What's a good place to go that has a big selection and good prices? I have an old Cannondale I'm trying to revive so I need to find stuff like stem adapters and all that.

I'm not too impressed with the selection at realcyclist.com

Thanks


----------



## wa-loaf (Jul 11, 2009)

Jensonusa.com seems to be pretty good. Any others?


----------



## o3jeff (Jul 11, 2009)

Not sure what the have for road bike parts, but have dealt with pricepoint.com and universalcycles.com in the past.


----------



## mattchuck2 (Jul 12, 2009)

http://www.probikekit.com/

British site, but shipping is free to the US (I think) and they have sick prices.


----------



## Marc (Jul 12, 2009)

Cambria has a great selection- www.cambriabike.com

Pricepoint.com is hit or miss for parts, but they do have some good deals.  I usually buy clothing from Performance, and it is usually Performance brand.


----------



## wa-loaf (Jul 13, 2009)

Marc said:


> Cambria has a great selection- www.cambriabike.com
> 
> Pricepoint.com is hit or miss for parts, but they do have some good deals.  I usually buy clothing from Performance, and it is usually Performance brand.

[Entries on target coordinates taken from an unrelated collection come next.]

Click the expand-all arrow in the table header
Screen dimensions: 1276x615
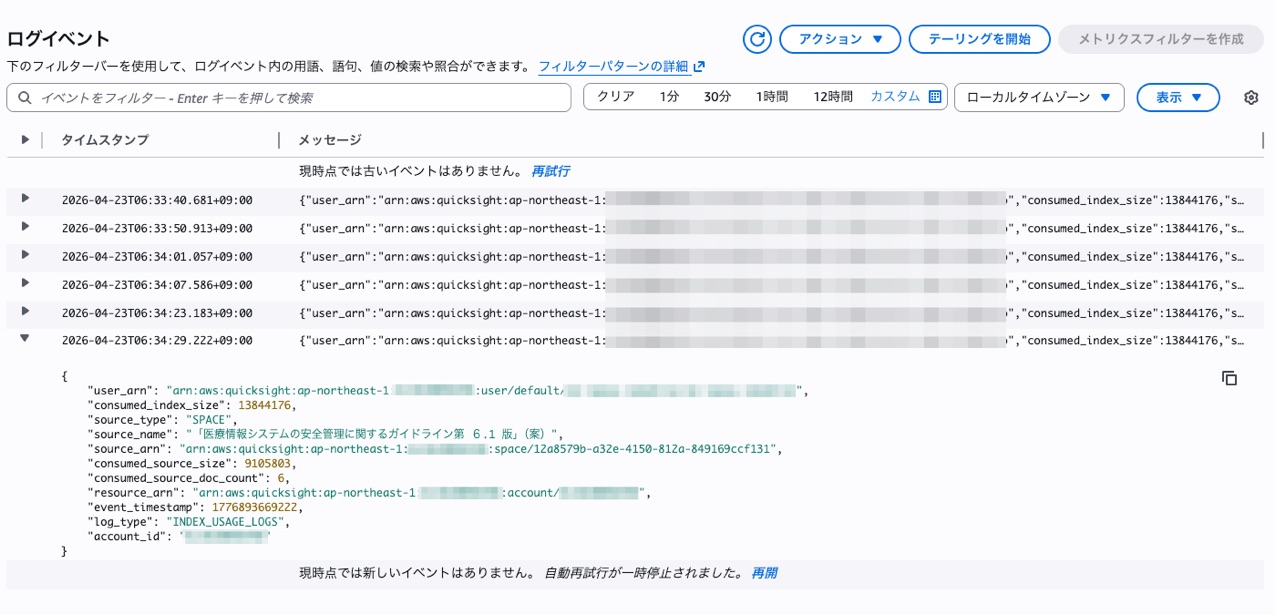click(x=25, y=140)
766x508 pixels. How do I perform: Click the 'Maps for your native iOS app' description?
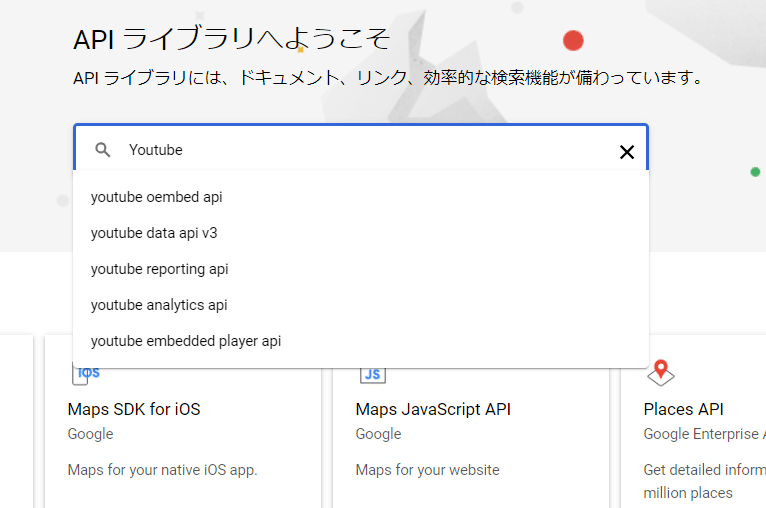(x=162, y=470)
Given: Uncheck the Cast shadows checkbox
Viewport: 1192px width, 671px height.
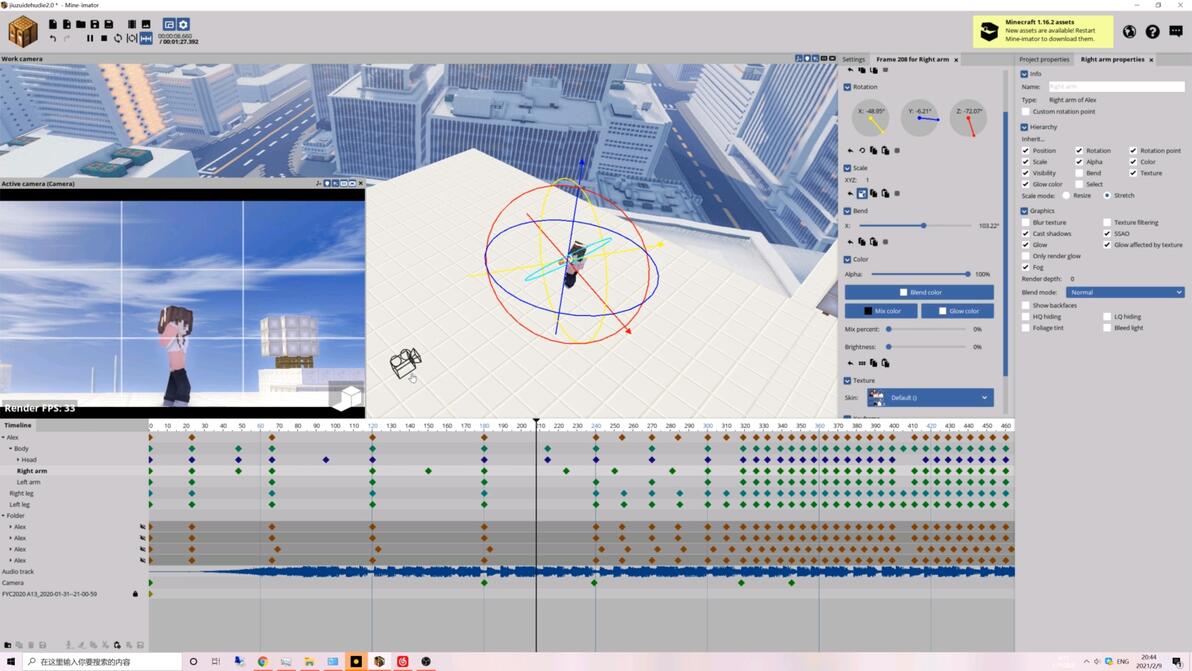Looking at the screenshot, I should click(1026, 234).
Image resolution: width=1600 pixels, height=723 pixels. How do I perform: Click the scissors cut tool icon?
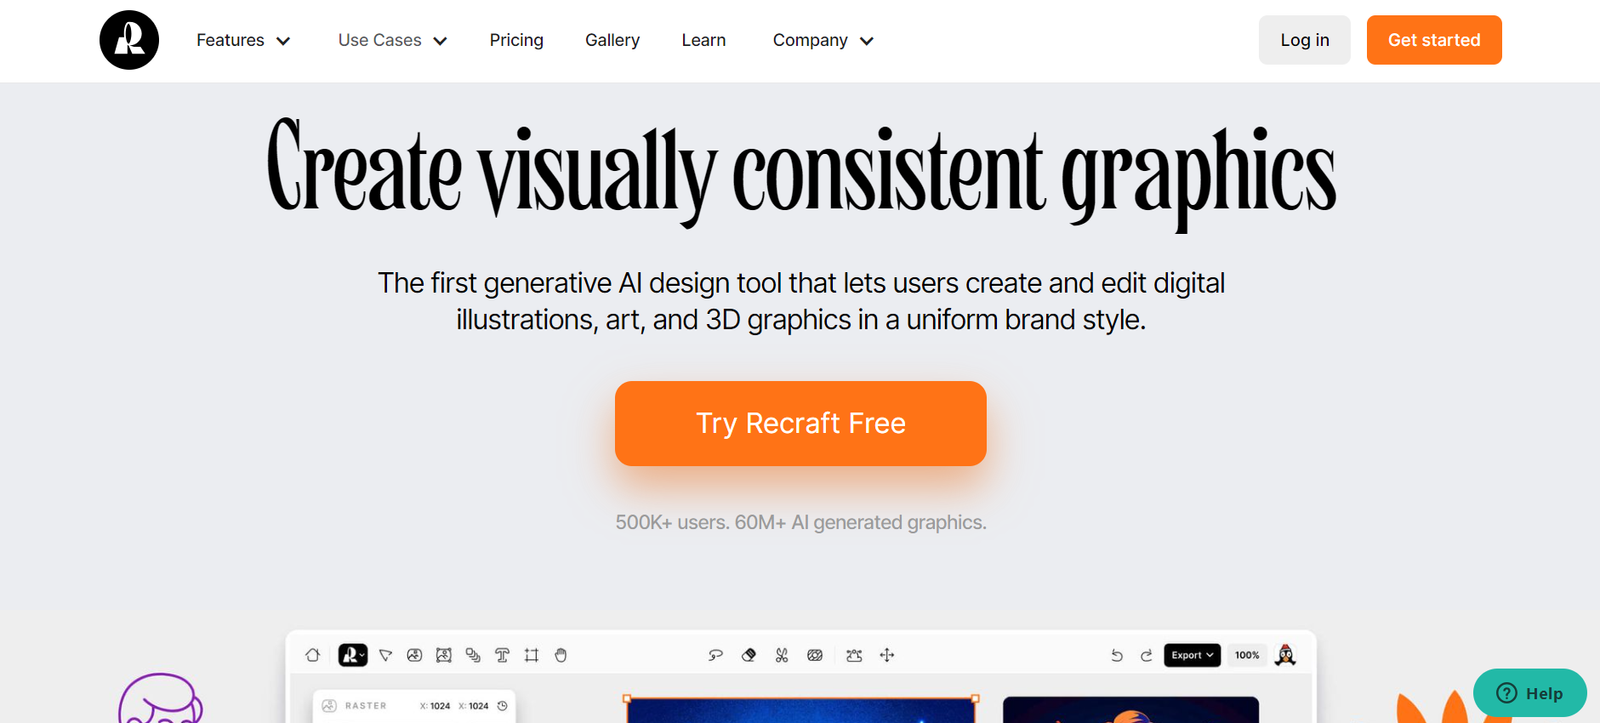782,655
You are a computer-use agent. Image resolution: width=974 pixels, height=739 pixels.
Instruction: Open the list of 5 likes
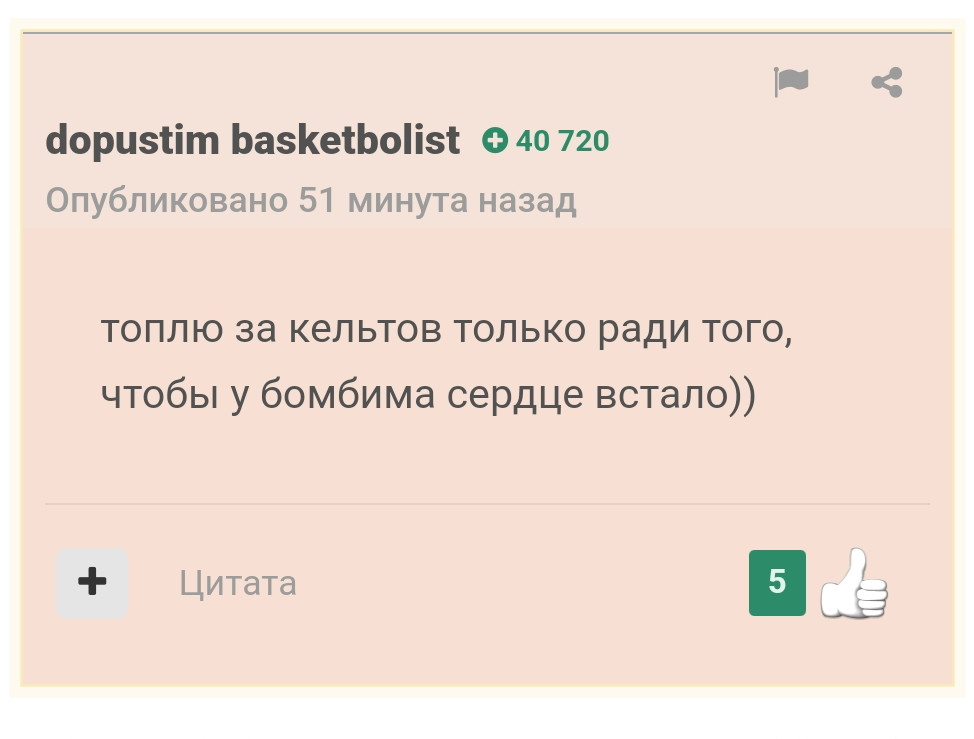pyautogui.click(x=777, y=583)
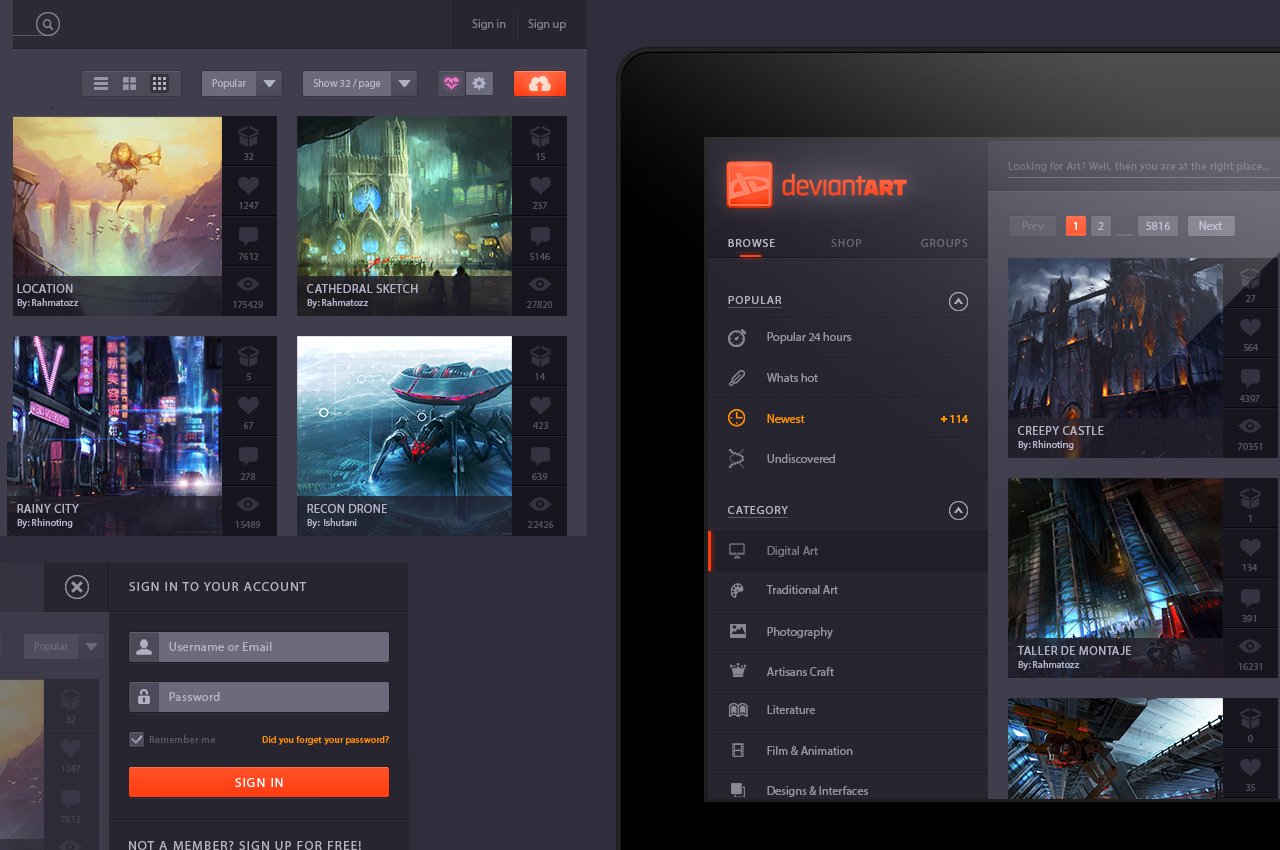1280x850 pixels.
Task: Click the pink heart favorites icon
Action: coord(451,84)
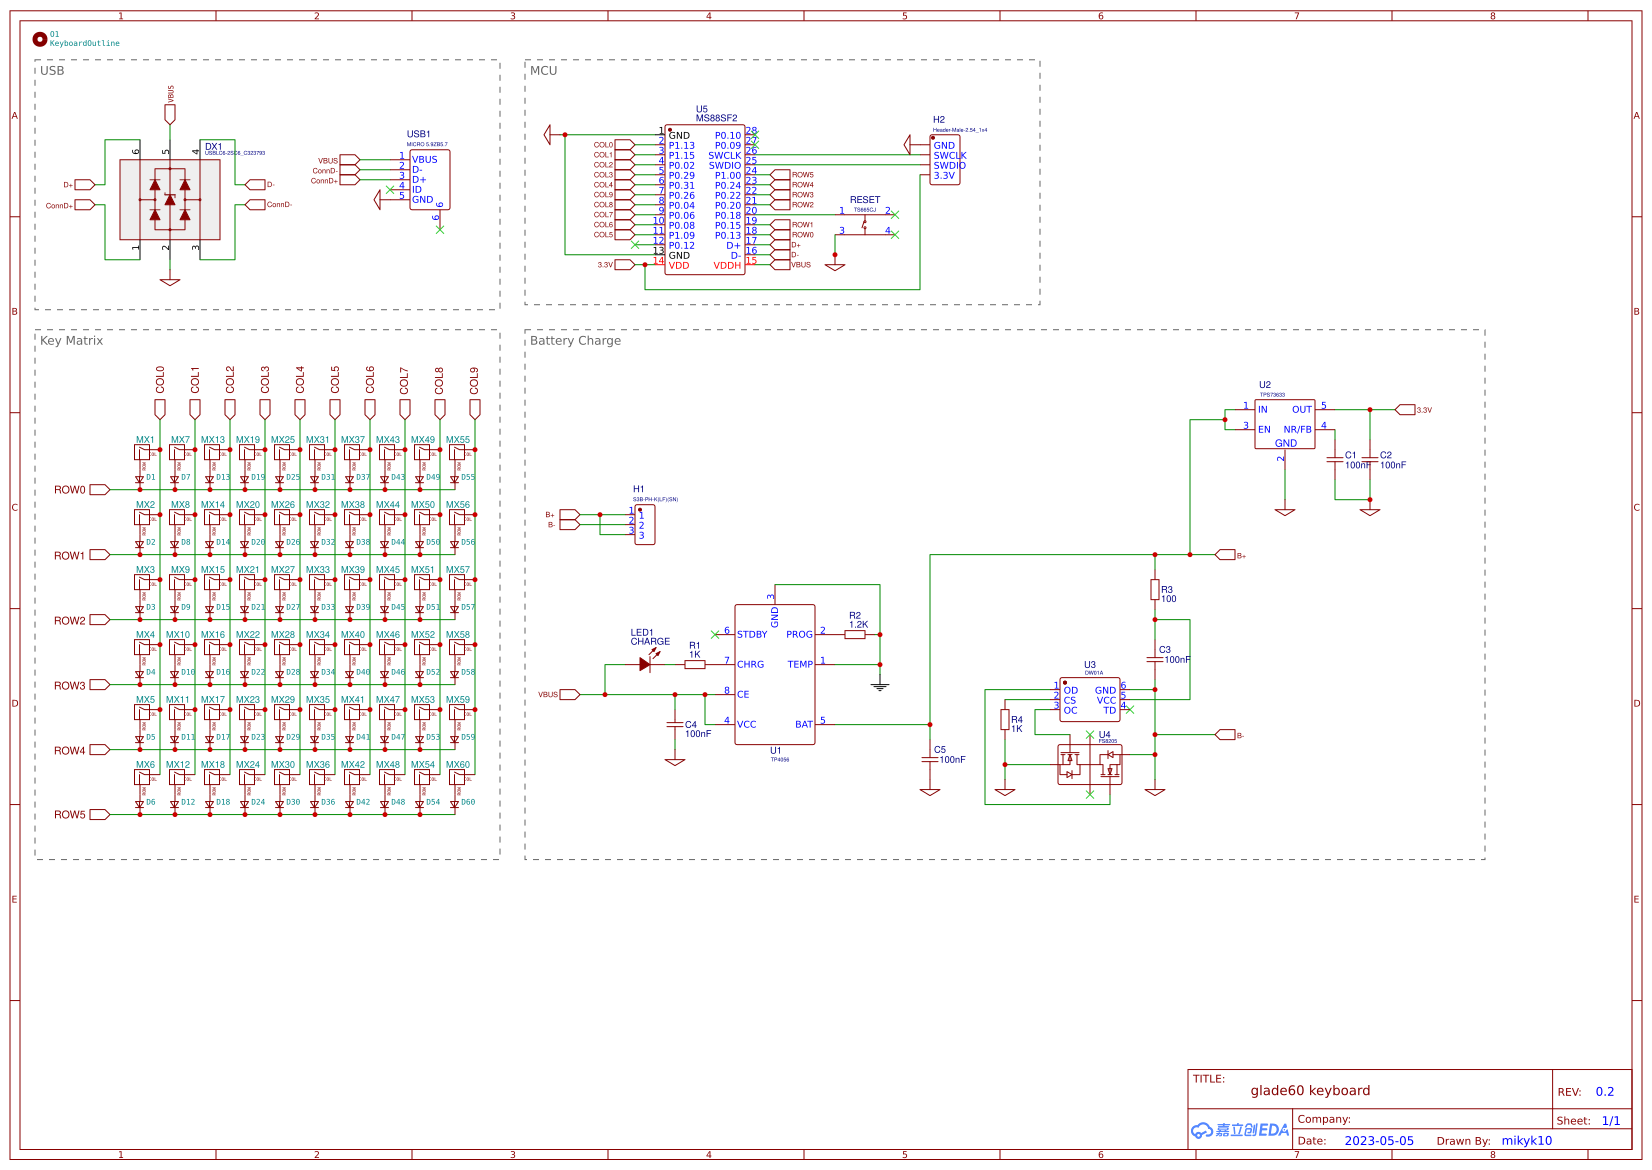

Cambria looks good. Better prices than Jenson. Thanks I should be able to find what I need. Now I just need to figure out what length/rise I need in a stem.


----------



## mlctvt (Jul 13, 2009)

I recently placed two orders from  Niagara Cycle works http://www.niagaracycle.com 

Very good prices, resonable and fast shipping. Although I've also used the other sites listed here, Niagara had a better price for the item I bought,  FSA compact wing pro handlebars. 

Niagara also sells through Amazon.com .


----------